# DATA FOR THIS EXERCISE:
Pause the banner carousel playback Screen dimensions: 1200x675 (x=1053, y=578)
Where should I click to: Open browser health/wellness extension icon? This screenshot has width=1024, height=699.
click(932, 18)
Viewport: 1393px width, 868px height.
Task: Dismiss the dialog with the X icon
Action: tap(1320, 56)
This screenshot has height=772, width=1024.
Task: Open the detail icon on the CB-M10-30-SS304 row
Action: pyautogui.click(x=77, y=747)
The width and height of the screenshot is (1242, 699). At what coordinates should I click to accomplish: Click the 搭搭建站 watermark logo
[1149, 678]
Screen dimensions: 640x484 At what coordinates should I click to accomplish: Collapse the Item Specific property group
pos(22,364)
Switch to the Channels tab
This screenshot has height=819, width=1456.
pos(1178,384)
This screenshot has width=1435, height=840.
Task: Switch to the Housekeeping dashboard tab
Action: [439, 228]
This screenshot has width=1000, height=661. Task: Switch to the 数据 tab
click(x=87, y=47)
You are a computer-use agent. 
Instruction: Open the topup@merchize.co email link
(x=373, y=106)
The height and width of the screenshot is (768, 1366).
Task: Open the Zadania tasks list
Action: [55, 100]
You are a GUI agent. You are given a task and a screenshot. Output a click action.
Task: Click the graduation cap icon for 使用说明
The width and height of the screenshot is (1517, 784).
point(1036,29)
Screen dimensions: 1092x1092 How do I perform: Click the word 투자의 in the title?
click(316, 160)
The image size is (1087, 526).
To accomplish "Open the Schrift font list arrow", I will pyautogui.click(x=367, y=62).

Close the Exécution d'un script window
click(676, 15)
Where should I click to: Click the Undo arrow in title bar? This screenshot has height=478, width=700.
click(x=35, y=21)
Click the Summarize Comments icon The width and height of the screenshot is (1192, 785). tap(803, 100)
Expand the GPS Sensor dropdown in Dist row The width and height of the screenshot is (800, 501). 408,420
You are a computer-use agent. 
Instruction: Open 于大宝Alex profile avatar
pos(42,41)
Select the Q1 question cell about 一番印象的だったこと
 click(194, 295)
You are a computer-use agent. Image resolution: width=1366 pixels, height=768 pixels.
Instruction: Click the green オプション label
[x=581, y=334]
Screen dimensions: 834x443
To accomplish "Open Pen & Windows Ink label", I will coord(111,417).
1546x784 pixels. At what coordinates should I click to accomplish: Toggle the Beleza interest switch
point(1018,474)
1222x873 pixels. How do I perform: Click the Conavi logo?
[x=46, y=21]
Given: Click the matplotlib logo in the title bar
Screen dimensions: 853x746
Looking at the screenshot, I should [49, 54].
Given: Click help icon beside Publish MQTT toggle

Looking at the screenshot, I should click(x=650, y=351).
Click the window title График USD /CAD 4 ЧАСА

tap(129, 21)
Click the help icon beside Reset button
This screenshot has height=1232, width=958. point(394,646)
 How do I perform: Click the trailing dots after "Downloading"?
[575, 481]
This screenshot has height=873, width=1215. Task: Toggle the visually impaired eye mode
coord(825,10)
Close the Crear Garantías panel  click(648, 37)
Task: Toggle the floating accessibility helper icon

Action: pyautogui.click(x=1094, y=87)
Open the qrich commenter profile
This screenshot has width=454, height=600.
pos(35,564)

# TASK BRIEF:
Once you have read the records, repeat them all exactly.

# RESPONSE:
Pause the banner carousel playback Screen dimensions: 1200x675 (x=1053, y=578)
Where should I click to: Open browser health/wellness extension icon? This screenshot has width=1024, height=699.
click(932, 18)
Viewport: 1393px width, 868px height.
Task: Dismiss the dialog with the X icon
Action: tap(1320, 56)
This screenshot has height=772, width=1024.
Task: Open the detail icon on the CB-M10-30-SS304 row
Action: pyautogui.click(x=77, y=747)
The width and height of the screenshot is (1242, 699). At what coordinates should I click to accomplish: Click the 搭搭建站 watermark logo
[1149, 678]
Screen dimensions: 640x484 At what coordinates should I click to accomplish: Collapse the Item Specific property group
pos(22,364)
Switch to the Channels tab
This screenshot has height=819, width=1456.
pos(1178,384)
This screenshot has width=1435, height=840.
Task: Switch to the Housekeeping dashboard tab
Action: [439, 228]
This screenshot has width=1000, height=661. Task: Switch to the 数据 tab
click(x=87, y=47)
You are a computer-use agent. 
Instruction: Open the topup@merchize.co email link
(x=373, y=106)
The height and width of the screenshot is (768, 1366).
Task: Open the Zadania tasks list
Action: [55, 100]
You are a GUI agent. You are given a task and a screenshot. Output a click action.
Task: Click the graduation cap icon for 使用说明
The width and height of the screenshot is (1517, 784).
point(1036,29)
Screen dimensions: 1092x1092 How do I perform: Click the word 투자의 in the title?
click(316, 160)
The image size is (1087, 526).
To accomplish "Open the Schrift font list arrow", I will pyautogui.click(x=367, y=62).

Close the Exécution d'un script window
click(676, 15)
Where should I click to: Click the Undo arrow in title bar? This screenshot has height=478, width=700.
click(x=35, y=21)
Click the Summarize Comments icon The width and height of the screenshot is (1192, 785). tap(803, 100)
Expand the GPS Sensor dropdown in Dist row The width and height of the screenshot is (800, 501). 408,420
You are a computer-use agent. 
Instruction: Open 于大宝Alex profile avatar
pos(42,41)
Select the Q1 question cell about 一番印象的だったこと
 click(194, 295)
You are a computer-use agent. Image resolution: width=1366 pixels, height=768 pixels.
Instruction: Click the green オプション label
[x=581, y=334]
Screen dimensions: 834x443
To accomplish "Open Pen & Windows Ink label", I will coord(111,417).
1546x784 pixels. At what coordinates should I click to accomplish: Toggle the Beleza interest switch
point(1018,474)
1222x873 pixels. How do I perform: Click the Conavi logo?
[x=46, y=21]
Given: Click the matplotlib logo in the title bar
Screen dimensions: 853x746
Looking at the screenshot, I should [49, 54].
Given: Click help icon beside Publish MQTT toggle

Looking at the screenshot, I should click(x=650, y=351).
Click the window title График USD /CAD 4 ЧАСА

tap(129, 21)
Click the help icon beside Reset button
This screenshot has height=1232, width=958. point(394,646)
 How do I perform: Click the trailing dots after "Downloading"?
[575, 481]
This screenshot has height=873, width=1215. Task: Toggle the visually impaired eye mode
coord(825,10)
Close the Crear Garantías panel  click(648, 37)
Task: Toggle the floating accessibility helper icon

Action: pyautogui.click(x=1094, y=87)
Open the qrich commenter profile
This screenshot has width=454, height=600.
pos(35,564)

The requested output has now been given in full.